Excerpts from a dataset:
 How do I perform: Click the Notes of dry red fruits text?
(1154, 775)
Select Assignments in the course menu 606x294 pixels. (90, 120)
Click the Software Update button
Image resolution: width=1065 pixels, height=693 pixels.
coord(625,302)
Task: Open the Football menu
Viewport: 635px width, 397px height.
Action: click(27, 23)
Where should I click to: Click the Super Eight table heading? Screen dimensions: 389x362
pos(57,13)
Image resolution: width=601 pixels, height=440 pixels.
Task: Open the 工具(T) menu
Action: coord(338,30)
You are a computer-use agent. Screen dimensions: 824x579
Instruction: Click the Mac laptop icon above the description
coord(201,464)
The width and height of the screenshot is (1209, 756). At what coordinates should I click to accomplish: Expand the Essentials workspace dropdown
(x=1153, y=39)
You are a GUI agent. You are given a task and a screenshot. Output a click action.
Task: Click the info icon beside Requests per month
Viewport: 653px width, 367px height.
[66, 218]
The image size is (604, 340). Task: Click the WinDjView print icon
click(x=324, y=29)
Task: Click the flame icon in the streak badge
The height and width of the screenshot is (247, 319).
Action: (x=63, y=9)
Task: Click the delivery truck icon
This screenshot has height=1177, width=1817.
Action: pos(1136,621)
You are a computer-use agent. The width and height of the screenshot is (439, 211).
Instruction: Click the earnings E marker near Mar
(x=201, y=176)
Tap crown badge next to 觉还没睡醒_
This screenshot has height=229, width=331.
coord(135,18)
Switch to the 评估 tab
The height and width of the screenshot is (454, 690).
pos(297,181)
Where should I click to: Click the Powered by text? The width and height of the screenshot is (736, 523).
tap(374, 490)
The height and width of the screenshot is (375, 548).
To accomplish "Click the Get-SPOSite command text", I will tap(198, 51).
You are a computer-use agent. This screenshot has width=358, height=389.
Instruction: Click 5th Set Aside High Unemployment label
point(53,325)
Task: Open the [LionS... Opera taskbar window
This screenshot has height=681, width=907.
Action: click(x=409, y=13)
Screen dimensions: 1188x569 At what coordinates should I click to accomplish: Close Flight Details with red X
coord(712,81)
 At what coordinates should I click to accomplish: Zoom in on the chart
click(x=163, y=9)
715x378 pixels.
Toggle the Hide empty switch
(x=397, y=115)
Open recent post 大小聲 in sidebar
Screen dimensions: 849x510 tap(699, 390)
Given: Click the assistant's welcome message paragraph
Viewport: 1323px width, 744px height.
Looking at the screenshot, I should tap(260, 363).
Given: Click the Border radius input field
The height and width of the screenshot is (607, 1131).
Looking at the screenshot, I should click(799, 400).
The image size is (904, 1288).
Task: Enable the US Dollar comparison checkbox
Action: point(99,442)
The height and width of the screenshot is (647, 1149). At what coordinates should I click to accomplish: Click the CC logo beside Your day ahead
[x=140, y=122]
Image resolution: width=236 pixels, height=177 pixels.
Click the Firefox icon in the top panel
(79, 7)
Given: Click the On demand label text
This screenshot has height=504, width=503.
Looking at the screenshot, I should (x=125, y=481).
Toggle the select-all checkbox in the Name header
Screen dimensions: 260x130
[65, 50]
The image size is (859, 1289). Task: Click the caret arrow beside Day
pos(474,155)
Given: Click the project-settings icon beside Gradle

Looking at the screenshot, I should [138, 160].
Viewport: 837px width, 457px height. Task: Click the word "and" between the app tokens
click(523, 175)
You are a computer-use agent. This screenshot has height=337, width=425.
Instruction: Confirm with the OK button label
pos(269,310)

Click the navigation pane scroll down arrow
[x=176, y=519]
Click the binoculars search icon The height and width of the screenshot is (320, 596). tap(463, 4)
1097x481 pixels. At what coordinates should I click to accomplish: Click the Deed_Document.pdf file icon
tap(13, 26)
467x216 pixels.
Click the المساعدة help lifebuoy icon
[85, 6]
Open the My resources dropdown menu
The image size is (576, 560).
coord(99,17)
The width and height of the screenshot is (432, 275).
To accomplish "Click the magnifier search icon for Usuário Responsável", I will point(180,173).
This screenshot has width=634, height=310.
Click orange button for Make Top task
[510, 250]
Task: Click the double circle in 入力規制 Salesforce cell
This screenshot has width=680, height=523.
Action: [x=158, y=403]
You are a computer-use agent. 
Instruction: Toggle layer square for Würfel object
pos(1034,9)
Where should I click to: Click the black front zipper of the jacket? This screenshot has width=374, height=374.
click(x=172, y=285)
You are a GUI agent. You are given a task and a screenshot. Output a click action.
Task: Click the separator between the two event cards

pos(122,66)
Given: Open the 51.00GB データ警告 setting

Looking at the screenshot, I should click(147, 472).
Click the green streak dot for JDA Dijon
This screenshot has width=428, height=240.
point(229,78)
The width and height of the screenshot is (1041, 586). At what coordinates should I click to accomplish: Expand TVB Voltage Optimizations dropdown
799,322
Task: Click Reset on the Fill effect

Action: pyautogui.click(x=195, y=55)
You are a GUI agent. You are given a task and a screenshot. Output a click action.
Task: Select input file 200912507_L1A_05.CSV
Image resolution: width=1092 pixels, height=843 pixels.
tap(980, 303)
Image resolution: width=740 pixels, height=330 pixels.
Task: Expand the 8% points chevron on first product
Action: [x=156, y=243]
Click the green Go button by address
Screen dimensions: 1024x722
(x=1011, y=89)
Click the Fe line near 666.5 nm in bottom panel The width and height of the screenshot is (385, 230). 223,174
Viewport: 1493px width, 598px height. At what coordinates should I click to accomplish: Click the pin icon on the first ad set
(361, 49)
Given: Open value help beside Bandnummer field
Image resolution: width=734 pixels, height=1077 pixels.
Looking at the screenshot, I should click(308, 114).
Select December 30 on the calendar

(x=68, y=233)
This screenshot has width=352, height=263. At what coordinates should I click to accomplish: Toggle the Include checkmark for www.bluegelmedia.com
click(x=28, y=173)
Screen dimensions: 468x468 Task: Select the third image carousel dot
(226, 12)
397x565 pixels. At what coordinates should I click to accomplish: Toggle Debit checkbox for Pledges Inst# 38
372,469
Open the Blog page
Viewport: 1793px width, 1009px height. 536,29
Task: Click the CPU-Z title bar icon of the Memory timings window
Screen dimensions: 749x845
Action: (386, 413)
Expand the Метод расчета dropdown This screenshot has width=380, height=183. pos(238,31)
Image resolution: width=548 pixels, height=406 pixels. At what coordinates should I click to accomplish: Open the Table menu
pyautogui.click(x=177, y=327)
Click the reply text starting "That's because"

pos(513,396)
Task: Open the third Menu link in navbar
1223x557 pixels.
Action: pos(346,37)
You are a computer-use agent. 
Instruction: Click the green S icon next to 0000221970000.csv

> _WORK REQUIRED_: Wherever the string "will" appears in a line above, copy that line.

> _WRITTEN ANSWER_:
To accomplish "Click the Get-SPOSite command text", I will tap(198, 51).
To accomplish "Click the magnifier search icon for Usuário Responsável", I will point(180,173).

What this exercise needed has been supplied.